Stored data entries:
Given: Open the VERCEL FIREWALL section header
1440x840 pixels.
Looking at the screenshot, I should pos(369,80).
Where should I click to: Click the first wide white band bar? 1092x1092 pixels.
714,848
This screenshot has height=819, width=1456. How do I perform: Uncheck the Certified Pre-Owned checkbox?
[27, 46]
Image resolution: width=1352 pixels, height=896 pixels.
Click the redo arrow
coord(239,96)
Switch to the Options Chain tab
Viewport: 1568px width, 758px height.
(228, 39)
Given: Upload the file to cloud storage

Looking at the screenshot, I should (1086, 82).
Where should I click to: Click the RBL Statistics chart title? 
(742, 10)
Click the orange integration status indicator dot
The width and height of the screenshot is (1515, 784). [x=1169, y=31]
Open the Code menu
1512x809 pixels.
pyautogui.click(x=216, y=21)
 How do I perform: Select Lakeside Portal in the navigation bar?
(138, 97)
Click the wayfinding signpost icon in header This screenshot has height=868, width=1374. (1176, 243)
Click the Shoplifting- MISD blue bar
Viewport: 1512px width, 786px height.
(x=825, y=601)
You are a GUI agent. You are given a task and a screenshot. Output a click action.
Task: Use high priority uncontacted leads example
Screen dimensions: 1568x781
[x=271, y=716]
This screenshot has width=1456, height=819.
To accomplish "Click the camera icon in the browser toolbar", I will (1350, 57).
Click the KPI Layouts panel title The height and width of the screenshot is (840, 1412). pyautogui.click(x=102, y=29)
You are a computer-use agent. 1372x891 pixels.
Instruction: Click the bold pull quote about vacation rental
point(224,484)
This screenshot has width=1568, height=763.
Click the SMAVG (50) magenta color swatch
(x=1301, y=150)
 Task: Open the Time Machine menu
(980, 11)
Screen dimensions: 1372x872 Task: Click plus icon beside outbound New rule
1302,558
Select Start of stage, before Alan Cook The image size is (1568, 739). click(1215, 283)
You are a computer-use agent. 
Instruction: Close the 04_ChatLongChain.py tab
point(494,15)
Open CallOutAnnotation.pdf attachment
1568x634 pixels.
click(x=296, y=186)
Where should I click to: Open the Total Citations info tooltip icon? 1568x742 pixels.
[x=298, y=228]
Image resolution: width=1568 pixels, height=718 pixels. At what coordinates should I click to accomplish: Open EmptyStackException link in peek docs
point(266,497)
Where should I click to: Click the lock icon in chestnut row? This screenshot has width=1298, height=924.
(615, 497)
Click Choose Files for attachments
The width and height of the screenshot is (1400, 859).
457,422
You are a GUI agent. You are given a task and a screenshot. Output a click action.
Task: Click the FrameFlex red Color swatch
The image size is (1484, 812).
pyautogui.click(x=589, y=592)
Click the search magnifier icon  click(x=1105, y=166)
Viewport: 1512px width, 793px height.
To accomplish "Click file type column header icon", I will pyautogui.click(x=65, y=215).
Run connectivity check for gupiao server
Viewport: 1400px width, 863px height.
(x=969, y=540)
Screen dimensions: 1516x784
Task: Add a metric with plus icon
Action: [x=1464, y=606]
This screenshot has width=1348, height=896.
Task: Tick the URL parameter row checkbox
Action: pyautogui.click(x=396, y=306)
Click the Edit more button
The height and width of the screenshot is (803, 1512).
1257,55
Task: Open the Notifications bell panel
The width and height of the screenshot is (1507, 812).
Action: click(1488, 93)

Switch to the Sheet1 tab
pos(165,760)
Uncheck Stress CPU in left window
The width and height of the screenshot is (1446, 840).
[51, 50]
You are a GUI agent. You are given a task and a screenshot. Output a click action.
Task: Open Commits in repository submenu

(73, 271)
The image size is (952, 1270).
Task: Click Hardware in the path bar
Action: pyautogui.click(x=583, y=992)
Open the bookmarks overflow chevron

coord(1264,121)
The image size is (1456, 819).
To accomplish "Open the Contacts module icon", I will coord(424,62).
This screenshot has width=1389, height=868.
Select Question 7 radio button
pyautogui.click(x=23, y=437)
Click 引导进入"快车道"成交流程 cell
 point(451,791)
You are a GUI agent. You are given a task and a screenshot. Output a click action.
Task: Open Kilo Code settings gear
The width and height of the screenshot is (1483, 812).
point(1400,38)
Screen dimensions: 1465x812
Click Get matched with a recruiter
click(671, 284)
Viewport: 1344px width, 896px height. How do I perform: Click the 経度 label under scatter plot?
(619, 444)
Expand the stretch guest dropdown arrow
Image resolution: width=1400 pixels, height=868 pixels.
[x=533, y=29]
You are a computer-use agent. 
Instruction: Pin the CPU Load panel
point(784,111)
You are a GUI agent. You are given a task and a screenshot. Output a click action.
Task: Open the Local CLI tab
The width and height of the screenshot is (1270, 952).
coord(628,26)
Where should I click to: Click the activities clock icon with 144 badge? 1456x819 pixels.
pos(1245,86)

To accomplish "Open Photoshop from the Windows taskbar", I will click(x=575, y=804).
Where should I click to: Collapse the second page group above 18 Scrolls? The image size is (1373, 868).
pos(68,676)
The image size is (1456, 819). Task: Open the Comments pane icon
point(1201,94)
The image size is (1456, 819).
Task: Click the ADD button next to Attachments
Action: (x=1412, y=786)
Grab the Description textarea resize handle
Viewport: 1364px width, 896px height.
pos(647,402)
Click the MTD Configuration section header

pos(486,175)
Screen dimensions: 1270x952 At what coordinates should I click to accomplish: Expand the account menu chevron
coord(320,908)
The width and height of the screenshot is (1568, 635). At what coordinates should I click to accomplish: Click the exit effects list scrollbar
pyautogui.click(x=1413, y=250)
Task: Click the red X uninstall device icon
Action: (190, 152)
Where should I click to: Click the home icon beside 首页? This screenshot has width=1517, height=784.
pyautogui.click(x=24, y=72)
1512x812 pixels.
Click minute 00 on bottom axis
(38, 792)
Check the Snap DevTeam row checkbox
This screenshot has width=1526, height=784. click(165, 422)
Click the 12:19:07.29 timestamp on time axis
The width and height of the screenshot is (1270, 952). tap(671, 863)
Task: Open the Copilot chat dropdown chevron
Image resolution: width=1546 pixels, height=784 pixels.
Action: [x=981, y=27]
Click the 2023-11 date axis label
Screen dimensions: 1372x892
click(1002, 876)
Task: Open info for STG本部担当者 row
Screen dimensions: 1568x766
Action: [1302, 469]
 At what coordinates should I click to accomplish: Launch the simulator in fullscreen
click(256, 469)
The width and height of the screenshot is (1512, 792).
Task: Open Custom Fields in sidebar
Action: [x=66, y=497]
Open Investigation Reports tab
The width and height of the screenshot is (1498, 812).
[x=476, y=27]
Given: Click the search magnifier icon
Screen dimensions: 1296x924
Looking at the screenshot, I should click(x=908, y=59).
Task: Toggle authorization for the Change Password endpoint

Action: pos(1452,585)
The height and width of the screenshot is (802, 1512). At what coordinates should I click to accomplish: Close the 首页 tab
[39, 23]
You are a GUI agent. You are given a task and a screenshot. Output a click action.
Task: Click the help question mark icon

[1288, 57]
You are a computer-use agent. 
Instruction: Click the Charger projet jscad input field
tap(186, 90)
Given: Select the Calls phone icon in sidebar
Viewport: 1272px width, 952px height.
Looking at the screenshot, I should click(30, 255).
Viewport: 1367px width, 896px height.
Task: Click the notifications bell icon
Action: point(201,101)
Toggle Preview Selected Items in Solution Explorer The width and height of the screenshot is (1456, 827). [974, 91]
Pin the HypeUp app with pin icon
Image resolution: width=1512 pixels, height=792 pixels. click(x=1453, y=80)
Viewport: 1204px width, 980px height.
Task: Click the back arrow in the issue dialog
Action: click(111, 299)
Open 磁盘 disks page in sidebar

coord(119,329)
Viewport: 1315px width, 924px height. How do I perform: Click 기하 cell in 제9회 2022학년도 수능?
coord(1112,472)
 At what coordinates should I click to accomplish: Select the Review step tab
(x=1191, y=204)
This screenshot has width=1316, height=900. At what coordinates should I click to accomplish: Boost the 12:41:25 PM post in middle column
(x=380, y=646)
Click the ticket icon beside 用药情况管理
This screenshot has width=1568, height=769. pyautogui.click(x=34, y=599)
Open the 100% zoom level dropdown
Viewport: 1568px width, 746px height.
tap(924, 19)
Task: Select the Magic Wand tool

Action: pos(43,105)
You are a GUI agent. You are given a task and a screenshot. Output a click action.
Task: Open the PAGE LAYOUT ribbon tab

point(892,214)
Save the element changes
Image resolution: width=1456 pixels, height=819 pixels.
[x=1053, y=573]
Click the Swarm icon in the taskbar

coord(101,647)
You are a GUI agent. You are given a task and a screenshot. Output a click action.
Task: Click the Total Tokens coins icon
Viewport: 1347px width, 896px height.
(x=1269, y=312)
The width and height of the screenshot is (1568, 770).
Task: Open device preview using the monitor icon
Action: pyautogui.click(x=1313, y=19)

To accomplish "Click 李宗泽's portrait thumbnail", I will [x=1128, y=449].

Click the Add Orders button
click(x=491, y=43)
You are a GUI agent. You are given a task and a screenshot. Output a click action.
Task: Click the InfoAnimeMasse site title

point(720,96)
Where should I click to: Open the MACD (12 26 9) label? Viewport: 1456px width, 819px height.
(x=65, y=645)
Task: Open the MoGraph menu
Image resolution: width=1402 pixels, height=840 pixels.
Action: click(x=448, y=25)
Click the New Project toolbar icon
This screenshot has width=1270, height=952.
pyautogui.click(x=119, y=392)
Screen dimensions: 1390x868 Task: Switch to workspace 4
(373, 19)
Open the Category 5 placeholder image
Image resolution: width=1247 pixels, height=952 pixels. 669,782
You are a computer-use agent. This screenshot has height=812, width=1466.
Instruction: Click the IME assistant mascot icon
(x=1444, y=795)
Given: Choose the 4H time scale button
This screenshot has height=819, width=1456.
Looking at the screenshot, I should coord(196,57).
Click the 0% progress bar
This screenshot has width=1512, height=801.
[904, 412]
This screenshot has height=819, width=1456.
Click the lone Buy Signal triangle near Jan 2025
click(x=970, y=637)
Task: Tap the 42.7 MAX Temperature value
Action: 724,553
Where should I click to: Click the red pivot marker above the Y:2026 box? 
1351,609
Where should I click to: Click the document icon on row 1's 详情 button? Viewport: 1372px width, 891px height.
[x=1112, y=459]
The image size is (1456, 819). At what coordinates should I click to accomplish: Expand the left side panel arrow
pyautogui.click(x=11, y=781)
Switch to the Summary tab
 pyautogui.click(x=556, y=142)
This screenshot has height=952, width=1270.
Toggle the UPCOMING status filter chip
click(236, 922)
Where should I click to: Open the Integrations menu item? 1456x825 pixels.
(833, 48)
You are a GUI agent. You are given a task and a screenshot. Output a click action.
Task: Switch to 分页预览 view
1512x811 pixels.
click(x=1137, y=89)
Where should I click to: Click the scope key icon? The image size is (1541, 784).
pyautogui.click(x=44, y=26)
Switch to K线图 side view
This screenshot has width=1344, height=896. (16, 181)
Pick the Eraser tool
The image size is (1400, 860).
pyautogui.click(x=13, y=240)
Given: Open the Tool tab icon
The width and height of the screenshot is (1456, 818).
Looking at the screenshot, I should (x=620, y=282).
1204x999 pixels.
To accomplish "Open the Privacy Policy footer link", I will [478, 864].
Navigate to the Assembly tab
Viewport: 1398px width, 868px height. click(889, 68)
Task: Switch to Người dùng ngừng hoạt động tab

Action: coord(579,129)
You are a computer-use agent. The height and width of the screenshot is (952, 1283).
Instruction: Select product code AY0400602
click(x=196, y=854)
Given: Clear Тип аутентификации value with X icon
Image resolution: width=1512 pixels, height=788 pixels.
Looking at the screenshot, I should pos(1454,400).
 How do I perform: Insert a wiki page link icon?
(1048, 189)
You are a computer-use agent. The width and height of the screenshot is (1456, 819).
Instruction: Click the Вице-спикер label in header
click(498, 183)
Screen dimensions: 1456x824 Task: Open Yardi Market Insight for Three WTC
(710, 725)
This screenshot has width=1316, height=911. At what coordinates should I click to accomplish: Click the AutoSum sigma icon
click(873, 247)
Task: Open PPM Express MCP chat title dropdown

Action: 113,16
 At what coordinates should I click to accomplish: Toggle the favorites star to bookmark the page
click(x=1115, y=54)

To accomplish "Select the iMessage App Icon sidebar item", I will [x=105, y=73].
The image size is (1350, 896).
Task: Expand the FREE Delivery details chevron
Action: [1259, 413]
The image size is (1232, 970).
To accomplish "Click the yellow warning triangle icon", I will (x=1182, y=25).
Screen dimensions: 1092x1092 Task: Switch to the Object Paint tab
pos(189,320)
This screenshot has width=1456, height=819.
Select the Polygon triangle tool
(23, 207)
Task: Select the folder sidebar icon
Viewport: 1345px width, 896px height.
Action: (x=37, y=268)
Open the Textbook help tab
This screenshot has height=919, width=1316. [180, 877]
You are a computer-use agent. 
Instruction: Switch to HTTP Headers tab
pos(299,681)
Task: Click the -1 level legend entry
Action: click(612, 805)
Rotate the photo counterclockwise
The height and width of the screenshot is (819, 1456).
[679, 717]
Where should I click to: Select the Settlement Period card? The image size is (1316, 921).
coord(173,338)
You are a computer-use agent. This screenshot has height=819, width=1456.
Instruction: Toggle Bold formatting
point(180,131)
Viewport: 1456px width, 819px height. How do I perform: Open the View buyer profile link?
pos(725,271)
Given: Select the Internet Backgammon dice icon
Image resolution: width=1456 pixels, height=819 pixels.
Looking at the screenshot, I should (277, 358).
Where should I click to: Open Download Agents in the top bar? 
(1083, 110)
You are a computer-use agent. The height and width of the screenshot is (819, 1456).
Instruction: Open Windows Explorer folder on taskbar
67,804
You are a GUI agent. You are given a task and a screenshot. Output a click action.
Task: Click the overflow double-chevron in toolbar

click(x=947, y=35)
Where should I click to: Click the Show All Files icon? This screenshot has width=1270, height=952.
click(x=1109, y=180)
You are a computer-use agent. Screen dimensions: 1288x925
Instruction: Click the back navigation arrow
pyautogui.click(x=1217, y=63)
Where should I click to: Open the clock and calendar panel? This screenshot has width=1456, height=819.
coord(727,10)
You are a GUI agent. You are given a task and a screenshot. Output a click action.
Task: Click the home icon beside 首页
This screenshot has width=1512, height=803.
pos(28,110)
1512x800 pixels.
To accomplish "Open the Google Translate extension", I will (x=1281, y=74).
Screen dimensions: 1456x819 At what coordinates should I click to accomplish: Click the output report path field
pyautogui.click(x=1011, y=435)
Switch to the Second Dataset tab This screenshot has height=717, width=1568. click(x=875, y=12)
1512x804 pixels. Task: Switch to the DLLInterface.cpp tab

PROBLEM DETAILS:
Scan the records above and report how many lines include the word "search", without any other text.

ANSWER BOX:
2